The discovery sparked a rush into the Black Mountains, the last gold rush in Arizona. Lovin’s and Jerez’s discovery proved to be the cornerstone for the establishment of Goldroad. And the gold rush led to the establishment of a boom town named Oatman, and development of the now legendary gold producing Tom Reed and United eastern mines.
Lovin used the money to build an empire. He invested in the Goldroad based Red Top Mining Company and established the Gold Road Club, a saloon. The riches proved to be Jerez’s downfall. He sank deep into alcoholism. And then in August of 1906 he committed suicide by eating rat poison.
His business interests in Kingman were diverse. He established the City Ice Company and a bottling plant for soda pop. He also established a brewery and built a laundry on Beale Street that was leased to Mrs. O’Dea.
A fire that swept along Front Street west of the Beale Hotel in June 1906 claimed his saloon.
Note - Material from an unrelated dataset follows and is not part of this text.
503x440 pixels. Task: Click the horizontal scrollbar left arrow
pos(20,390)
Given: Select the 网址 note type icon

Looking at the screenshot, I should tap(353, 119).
The loss was estimated at more than $,200. Built he rebuilt a new Lovin Building of concrete and stone with concrete floor.
On October 2, 1906, the Palace Saloon opened in the new Lovin Building. It was promoted as the only “fireproof building in the county.” A.P. Jacobs, the proprietor of the saloon, advertised that the finest selection of wines, beers, and cigars was available.
Lovin sold the building in 1909 for $4,000. Over the course of years, the saloon would go by many names including the Deluxe and Sportsman’s Club. It would become a Kingman institution that remained unchanged through the years.
It survived the Great Depression and thrived during WWII as a popular watering hole for airman stationed at the Kingman Army Airfield. With the bypass of Route 66 and the shift of the city’s business district one business after another closed until the historic heart of the city looked like a ghost town. But the Sportsman’s Club survived.
It remains a tangible link to Kingman’s frontier history. And it stands in mute testimony to the vision of Henry Lovin.
This history will be shared in the narrated self guided historic district walking tours being developed by Kingman Main Street. As the project develops my excitement grows. This will be a game changer in the historic district.